== SET OF TASKS ==
1: In the game design essay below, which group was the original radio drama written for?
2: Continue the game design essay below, starting right after its last sentence.

== TEXT BLOCK ==
Once I got more and more involved in this art and science, it did not take long for me to realize I was never going to be a programmer, and that at best, learning the limitations of software engineering on a minimally articulate and understanding level, so I would not design farther than what technology could support, would sustain the viability of realistic production should that fortunate event one day arrive.
So I went with my strengths, drawing on my writing and design skills of my career, and plodded ahead. I had to come to grips with a lot of the dichotemies that exist in the artistic and technical choices facing every game designer. One that I grappled with was should I build a story driven game, or an interactive game. When I came to learn that most games were actually designed response and not true interactivity, that really let a lot of pressure off my decision, and I chose to write a story driven adventure game.
The original concept for the story derived from a radio drama I'd written years ago for the Actor's Workshop of Santa Barbara, where I was one of the three founders and the business manager. Working with highly trained professional thespians, besides being a great experience, taught me that in scene, in action, the more choices the performer has in terms of skills they can apply, the better they can utilize the fundamental logic of the scenario you write, and improve upon things on the fly, doing with your work something you never saw coming, and owning the audience.
This effected my perception about game mechanices, so I began to design three tiers of mechanics for my avatar character, so that I could have a great deal of player choice in interacting with the world in terms of the things they could apply. I considered this my first draft standard of mechanics, and as I began to develop the rest of the gameworld criteria, such as the settings that suggest levels topography, geography and scale, the kinds of resources and foos that would make sense in context of the gameworld objective(s), there began to be more and more completeness to my gameworld, as a homogenized, complete world more and more took shape.
But I was troubled with the story design question. I had a basic conflict, that was no problem, but a great story, irrespective of whether it is on stage, screen, TV, or monitor, is a delicately balanced and dynamic thing. I pondered the mystery and fantasy and contemporary action adventure elements of my game story, the real audience pleaser in many respects, if we are to subscribe to the notion that we are not out to please just core gamers anymore, as any maturing industry in interactive entertainment ought to conclude as it persues the mass market game market share.
So I drew on my years of writing experience and realized that patience, and reliance on the creative ability inherent in many cognitive functions such as imagination and subconscious symbology derivation would do their work, and eventually the things I needed to complete this critical aspect of the creative quality assurance process standard would materialize.
So, last night, after working on this delicate process for almost five years, I figured out how to balance several genres of storytelling: macabre, fantasy, mystery, contemporary action adventure, near future science fiction and history. It's quite a bunch of toppings on this pizza.

== EXTRACTED RECORDS ==
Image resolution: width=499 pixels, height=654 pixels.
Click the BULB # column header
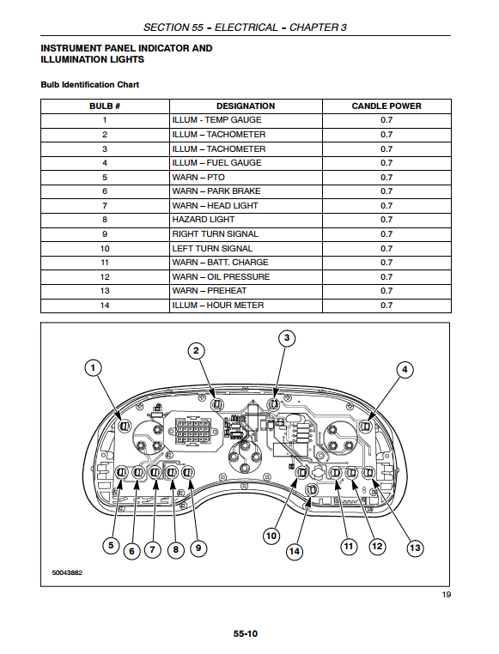(105, 106)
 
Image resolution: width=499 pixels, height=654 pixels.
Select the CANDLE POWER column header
(386, 106)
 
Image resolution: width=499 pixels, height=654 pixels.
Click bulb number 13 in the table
(105, 291)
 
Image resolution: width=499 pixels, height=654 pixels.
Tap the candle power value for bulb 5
(386, 178)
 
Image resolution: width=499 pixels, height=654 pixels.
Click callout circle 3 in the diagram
(287, 338)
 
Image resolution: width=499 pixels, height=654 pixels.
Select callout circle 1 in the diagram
(93, 368)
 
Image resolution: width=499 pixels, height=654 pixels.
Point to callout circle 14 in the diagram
(295, 551)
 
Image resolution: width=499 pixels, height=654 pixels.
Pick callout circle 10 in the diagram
(271, 536)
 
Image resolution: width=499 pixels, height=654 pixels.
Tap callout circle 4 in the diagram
(405, 370)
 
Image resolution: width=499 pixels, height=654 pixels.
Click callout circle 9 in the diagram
(198, 548)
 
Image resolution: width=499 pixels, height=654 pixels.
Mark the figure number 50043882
(67, 572)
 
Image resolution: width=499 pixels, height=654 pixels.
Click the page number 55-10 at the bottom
(246, 633)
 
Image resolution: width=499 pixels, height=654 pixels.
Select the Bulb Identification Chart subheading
(89, 85)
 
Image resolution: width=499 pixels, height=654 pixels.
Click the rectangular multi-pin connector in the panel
(192, 432)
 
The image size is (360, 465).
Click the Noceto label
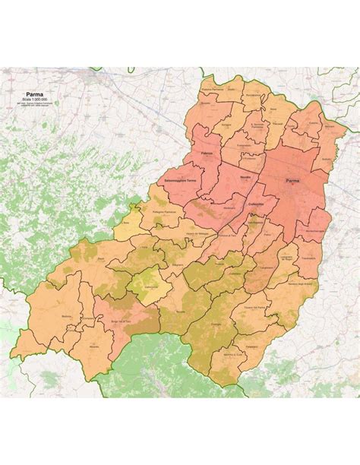pyautogui.click(x=244, y=176)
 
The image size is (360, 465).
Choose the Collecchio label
pyautogui.click(x=255, y=204)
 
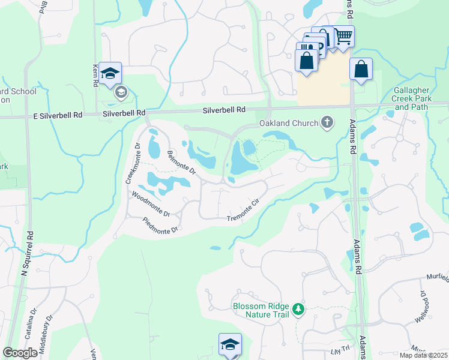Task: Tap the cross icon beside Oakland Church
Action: coord(327,123)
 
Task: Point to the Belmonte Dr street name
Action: coord(181,163)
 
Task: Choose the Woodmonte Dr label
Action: coord(151,204)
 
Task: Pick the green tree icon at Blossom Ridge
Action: coord(298,310)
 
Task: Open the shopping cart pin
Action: coord(343,37)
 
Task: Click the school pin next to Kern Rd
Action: coord(110,73)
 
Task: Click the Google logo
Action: coord(20,353)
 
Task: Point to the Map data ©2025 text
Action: coord(423,355)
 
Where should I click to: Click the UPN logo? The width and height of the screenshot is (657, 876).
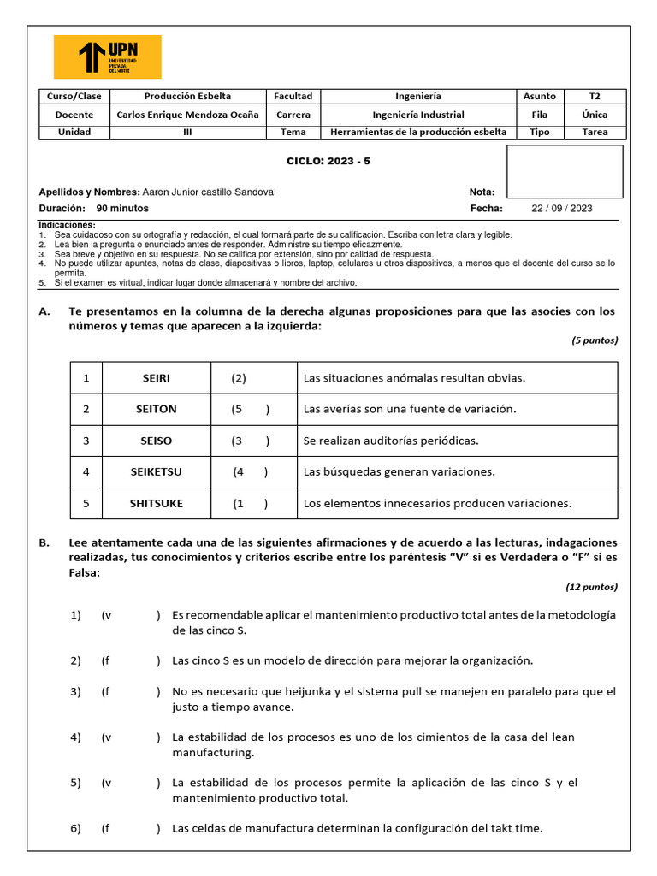coord(107,56)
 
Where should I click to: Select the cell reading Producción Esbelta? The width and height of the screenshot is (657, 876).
coord(187,96)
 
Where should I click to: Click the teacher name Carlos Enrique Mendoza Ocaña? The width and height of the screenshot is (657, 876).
coord(187,115)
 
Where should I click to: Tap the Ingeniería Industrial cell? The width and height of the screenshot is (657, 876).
coord(418,115)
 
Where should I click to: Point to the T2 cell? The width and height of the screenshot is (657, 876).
coord(595,96)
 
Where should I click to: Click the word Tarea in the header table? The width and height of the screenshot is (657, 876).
coord(595,133)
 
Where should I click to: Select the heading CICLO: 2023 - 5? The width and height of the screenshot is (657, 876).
coord(328,161)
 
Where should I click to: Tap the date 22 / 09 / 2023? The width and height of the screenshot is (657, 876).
coord(561,208)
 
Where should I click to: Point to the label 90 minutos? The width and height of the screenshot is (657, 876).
coord(122,208)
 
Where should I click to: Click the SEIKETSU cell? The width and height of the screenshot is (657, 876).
coord(156,471)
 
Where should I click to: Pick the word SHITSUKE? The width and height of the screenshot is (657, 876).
coord(156,503)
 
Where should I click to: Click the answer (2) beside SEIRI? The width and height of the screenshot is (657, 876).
coord(239,378)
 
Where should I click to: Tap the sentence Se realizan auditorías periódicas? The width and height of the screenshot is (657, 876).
coord(391,441)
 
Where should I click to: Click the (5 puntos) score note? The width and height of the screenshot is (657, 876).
coord(595,340)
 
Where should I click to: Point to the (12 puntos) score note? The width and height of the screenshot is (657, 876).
coord(592,587)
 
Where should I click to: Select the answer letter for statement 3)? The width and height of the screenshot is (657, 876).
coord(106,691)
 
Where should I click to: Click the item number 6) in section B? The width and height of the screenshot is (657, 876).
coord(75,828)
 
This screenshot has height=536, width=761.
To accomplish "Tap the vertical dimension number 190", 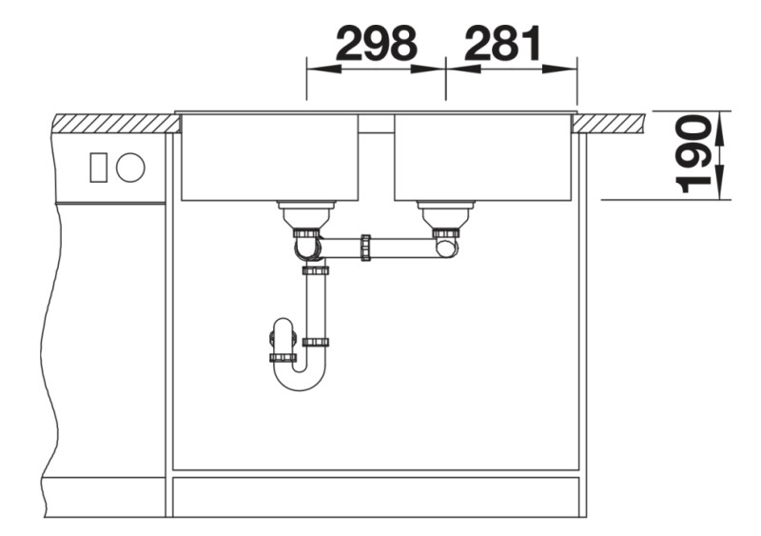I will [694, 154].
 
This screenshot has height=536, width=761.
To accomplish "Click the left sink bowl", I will [269, 157].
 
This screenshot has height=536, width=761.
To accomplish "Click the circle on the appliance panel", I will [130, 168].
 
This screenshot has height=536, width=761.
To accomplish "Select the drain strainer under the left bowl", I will [305, 213].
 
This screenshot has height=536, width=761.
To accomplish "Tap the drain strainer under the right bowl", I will [444, 213].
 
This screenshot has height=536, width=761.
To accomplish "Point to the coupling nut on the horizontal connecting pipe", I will [365, 248].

== ANSWERS PER TASK ==
1: The Actor's Workshop of Santa Barbara.

2:
No, I don't mean the entire story just downloaded out of my subconscious onto the page, though that has happened before with a couple of short films I have written (let me tell you, I feel you programmers now when you forget about sleep because the job is flowing out of your mind so fast you know if you don't get it down, it might not be there tommorrow), but you have to understand something: I write thousand page novels, not two hundred and fifty page novellas, I write macabre historical fantasy screenplays and near and far future science fiction, not shoot-em-up bang bangs with hot supermodels screaming "look out!" and "oh my god I think I love you" -- no, I set my standards dramaturlogically a lot higher than that because that is the product I a, think my audience deserves (something they've never seen before) and b, you make a name for yourself in entertainment with hits, not sure fire similar-to-everything-you've-seen-before-but-just-slightly-different-with-brand-new-eye-candy material.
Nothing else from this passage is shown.